Khanh had been Diem's army chief of staff at the time of the 1960 coup by the ARVN Airborne Brigade, which was disturbed over both Diem's favoritism for loyalists but failure to stop the VC. He took command of the defense, obtaining key assistance from Tran Thien Khiem. [1]

In August 1963, the Central Intelligence Agency considered him a competent commander. It was suggested that Diem had rewarded him, making him JGS Chief of Staff, for helping stop a 1960 coup. He moved on to command II Corps tactical zone.[2]

After the November coup, Khanh told Lucien Conein of his dissatisfaction, but neither he nor Henry Cabot Lodge Jr. took it seriously. Khanh sought U.S. support for his coup by claiming Duong Van Minh and Tran Van Don were really supporters of Charles de Gaulle and wanted a more neutralist solution than was consistent with U.S. policy. [3]

Khanh, in later governments, allowed various amounts of token civil control. In August 1964, after a controversial call to "go north", Khanh removed Minh and assumed the presidency, resigning it two weeks later. In September, he formed the High Legislative Council to form a new government. The HLC named Pham Khac Suu as head of state and Tran Van Huong as Premier and head of government.

The HLC then came under the control of Khanh, Duong Van Minh and Tran Thien Khiem formed a triumvirate, althugh Khanh was reported "ill" a week later.
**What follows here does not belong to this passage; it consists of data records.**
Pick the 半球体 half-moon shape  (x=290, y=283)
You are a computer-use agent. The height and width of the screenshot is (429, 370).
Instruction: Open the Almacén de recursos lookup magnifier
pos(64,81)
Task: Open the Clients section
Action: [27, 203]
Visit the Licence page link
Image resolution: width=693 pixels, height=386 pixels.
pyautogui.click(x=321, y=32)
Nguyen Xuan Oanh, an economist, was then named to run a subordinate civilian government, over Buddhist calls for all-civilian government.

In February 1965, General Nguyen Van Thieu, with Ky, overthrew Khanh. Khanh was replaced by Ky, who became premier in June. Khanh took a symbolic "ambassador-at-large" job and left Vietnam, never to return. [4]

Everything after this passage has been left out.